Job a:
In the probability distributions documentation below, what must always be true of `min` compared with `max`?

R/probability_distributions.R

Defines functions dirichlet categorical multinomial lkj_correlation multivariate_normal logistic chi_squared cauchy beta laplace student pareto exponential weibull inverse_gamma gamma poisson negative_binomial binomial bernoulli lognormal normal uniform

Documented in bernoulli beta binomial categorical cauchy chi_squared dirichlet exponential gamma inverse_gamma laplace lkj_correlation logistic lognormal multinomial multivariate_normal negative_binomial normal pareto poisson student uniform weibull

#' @name distributions
#' @title probability distributions
#' @description These functions can be used to define random variables in a
#'   causact model.
#'
#' @param min,max scalar values giving optional limits to `uniform`
#'   variables. Like `lower` and `upper`, these must be specified as
#'   numerics, unlike `lower` and `upper`, they must be finite.
#'   `min` must always be less than `max`.
#'
#' @param mean,meanlog,location,mu unconstrained parameters
#'
#' @param
#'   sd,sdlog,sigma,lambda,shape,rate,df,scale,shape1,shape2,alpha,beta,a,b,eta,size
#'    positive parameters, `alpha` must be a vector for `dirichlet`.
#'
#' @param prob probability parameter (`0 < prob < 1`), must be a vector for
#'   `multinomial` and `categorical`
#'
#' @param Sigma positive definite variance-covariance matrix parameter
#'
#' @param dim Currently ignored.  If `dag_greta` becomes functional again, this specifies the dimensions of the greta array to be returned, either a scalar
#'   or a vector of positive integers. See details.
#'
#' @param truncation a length-two vector giving values between which to truncate
#'   the distribution.
#'
#' @param dimension Currently ignored.  If `dag_greta` becomes functional again, this specifies, the dimension of a multivariate distribution
#'
#' @details The discrete probability distributions (`bernoulli`,
#'   `binomial`, `negative_binomial`, `poisson`,
#'   `multinomial`, `categorical`) can
#'   be used when they have fixed values, but not as unknown variables.
#'
#'   For univariate distributions `dim` gives the dimensions of the array to create. Each element will be (independently)
#'   distributed according to the distribution. `dim` can also be left at
#'   its default of `NULL`, in which case the dimension will be detected
#'   from the dimensions of the parameters (provided they are compatible with
#'   one another).
#'
#'   For multivariate distributions (`multivariate_normal()`,
#'   `multinomial()`, `categorical()`, and `dirichlet()`
#'   each row of the output and parameters
#'   corresponds to an independent realisation. If a single realisation or
#'   parameter value is specified, it must therefore be a row vector (see
#'   example). `n_realisations` gives the number of rows/realisations, and
#'   `dimension` gives the dimension of the distribution. I.e. a bivariate
#'   normal distribution would be produced with `multivariate_normal(...,
#'   dimension = 2)`. The dimension can usually be detected from the parameters.

Job b:
Reproduce the entries below verbatim, starting with the line that contains "Task: Click inside the question panel area" and continuing through the last of the entries.

Data listing:
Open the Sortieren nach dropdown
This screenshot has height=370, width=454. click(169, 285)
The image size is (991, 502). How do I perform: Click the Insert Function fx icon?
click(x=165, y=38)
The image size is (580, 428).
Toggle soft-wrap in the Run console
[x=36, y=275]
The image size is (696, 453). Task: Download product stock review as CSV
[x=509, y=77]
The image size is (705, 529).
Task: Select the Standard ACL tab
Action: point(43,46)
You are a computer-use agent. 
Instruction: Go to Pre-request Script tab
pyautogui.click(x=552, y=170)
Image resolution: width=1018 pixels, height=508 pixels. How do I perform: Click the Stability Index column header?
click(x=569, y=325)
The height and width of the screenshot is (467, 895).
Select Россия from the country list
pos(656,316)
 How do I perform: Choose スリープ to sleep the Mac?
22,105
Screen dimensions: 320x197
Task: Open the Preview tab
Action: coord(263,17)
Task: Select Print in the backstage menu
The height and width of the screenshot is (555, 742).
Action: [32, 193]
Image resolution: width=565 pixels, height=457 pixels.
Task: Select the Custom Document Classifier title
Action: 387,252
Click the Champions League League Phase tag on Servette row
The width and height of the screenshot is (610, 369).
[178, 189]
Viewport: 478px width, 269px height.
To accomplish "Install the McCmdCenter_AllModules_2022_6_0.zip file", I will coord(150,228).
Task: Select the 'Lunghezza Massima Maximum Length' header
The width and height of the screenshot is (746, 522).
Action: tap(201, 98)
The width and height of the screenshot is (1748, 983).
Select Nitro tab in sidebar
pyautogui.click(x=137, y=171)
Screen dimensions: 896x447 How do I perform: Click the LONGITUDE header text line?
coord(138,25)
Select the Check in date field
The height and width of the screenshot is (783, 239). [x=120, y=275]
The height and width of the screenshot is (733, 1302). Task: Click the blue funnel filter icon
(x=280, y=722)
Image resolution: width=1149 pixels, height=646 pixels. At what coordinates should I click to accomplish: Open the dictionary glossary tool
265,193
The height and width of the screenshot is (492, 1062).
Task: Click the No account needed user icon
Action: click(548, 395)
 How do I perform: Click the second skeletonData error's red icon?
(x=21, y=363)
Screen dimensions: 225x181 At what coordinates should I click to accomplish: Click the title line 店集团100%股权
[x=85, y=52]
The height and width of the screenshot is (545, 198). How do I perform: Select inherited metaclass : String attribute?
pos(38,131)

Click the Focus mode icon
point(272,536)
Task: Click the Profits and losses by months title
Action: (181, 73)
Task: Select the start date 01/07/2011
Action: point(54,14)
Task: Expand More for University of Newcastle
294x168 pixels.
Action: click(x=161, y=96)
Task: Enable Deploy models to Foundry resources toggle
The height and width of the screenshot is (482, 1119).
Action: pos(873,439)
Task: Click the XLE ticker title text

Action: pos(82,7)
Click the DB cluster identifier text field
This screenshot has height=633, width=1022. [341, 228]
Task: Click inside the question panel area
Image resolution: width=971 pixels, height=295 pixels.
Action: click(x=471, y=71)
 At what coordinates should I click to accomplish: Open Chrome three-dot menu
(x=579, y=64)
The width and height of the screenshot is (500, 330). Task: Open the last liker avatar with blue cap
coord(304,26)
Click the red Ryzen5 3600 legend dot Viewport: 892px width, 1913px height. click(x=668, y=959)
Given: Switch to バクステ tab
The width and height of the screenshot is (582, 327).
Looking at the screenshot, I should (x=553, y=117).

Final result a:
`min` must always be less than `max`.

Final result b:
Task: Click inside the question panel area
Image resolution: width=971 pixels, height=295 pixels.
Action: click(x=471, y=71)
 At what coordinates should I click to accomplish: Open Chrome three-dot menu
(x=579, y=64)
The width and height of the screenshot is (500, 330). Task: Open the last liker avatar with blue cap
coord(304,26)
Click the red Ryzen5 3600 legend dot Viewport: 892px width, 1913px height. click(x=668, y=959)
Given: Switch to バクステ tab
The width and height of the screenshot is (582, 327).
Looking at the screenshot, I should (x=553, y=117).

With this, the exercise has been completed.